**Lesetext**:
Dipl.-Finanzwirt Werner Becker
Leitsatz
Ein Einkommensteuerbescheid, der sich an Erben richten soll, wird diesen gegenüber nur wirksam, wenn sie namentlich als Inhaltsadressaten aufgeführt sind oder sich durch Auslegung des Bescheids ergibt, welche Personen als Erben angesprochen werden sollen.
Sachverhalt
Die Antragstellerin, Frau A, ist mit ihrer Schwester, Frau S, (Mit-)Erbin der im Jahr 2010 verstorbenen Erblasserin B. Die Antragstellerin teilte dem Finanzamt nach dem Ableben der B mit, dass sie deren Generalbevollmächtigte sei.
Im Jahr 2011 erließ das Finanzamt mehrere, die Erblasserin betreffende geänderte Einkommensteuerbescheide und Zinsbescheide für die Jahre ab 1999. In den Bescheiderläuterungen wurde jeweils darauf hingewiesen, dass die Bescheide "für Frau A und die Erben nach Frau B" bestimmt und "alle Beteiligten Gesamtschuldner (§ 44 AO)" seien. Das Anschriftenfeld enthielt jeweils den Namen und die Anschrift der Antragstellerin.
Die Antragstellerin erhob gegen die Änderungsbescheide und Zinsbescheide Einspruch und machte geltend, dass die Bescheide wegen nicht hinreichender Bestimmung der Inhaltsadressaten nichtig seien. Zudem beantragte sie die Aufhebung der Vollziehung.

**Aufgaben**:
A. Beantworten Sie anhand des Lesetexts über den Steuerbescheid an Erben die folgenden Fragen:
(i) In welchem Jahr ist die Erblasserin B verstorben?
(ii) Was enthielt das Anschriftenfeld der Bescheide jeweils?
(iii) Was beantragte die Antragstellerin zusätzlich zu ihrem Einspruch?
B. Setzen Sie den Lesetext über den Steuerbescheid an Erben nach dessen letztem Satz fort.

**Extrahierte Daten**:
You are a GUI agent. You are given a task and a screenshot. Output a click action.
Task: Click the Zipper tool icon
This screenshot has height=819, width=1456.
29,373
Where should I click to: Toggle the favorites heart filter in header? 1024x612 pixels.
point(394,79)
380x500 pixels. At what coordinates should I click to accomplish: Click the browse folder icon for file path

**Lösungen**:
A.
(i) Im Jahr 2010.
(ii) Den Namen und die Anschrift der Antragstellerin.
(iii) Die Aufhebung der Vollziehung.

B.
Entscheidung
Das Finanzgericht entscheidet nach summarischer Prüfung im Verfahren nach § 69 FGO, dass die Bescheide wirksam bekanntgegeben worden sind, soweit sie sich an die Antragstellerin richten.
Ein Einkommensteuerbescheid, der sich an Erben richten soll, wird diesen gegenüber nur wirksam, wenn diese namentlich als Inhaltsadressaten aufgeführt sind oder sich durch Auslegung des Bescheids ergibt, welche Personen als Erben angesprochen werden sollen. Dabei ist ausreichend, wenn sich die Beteiligten zwar nicht aus dem Adressfeld, wohl aber aus dem weiteren Inhalt des Bescheids ergeben.
Den in Rede stehenden Bescheiden ist bei der gebotenen verständigen Würdigung aller in Betracht kommenden Umstände objektiv eindeutig zu entnehmen, dass die Antragstellerin als Rechtsnachfolgerin der Erblasserin Inhaltsadressatin ist und sie für die jeweils festgesetzte Steuer bzw. die Zinsen als Gesamtschuldnerin in Anspruch genommen wird.
Hinweis
Ob die Bescheide hinsichtlich der weiteren Miterbin unwirksam sind, da diese in den Bescheiden nicht namentlich erwähnt wurde, konnte das Finanzgericht offen gelassen. Denn zusammengefasste Bescheide nach § 155 Abs. 3 AO sind jeweils zwei inhaltlich und verfahrensrechtlich selbstständige, nur der äußeren Form nach zusammengefasste Verwaltungsakte, die ein unterschiedliches verfahrensrechtliches Schicksal haben können.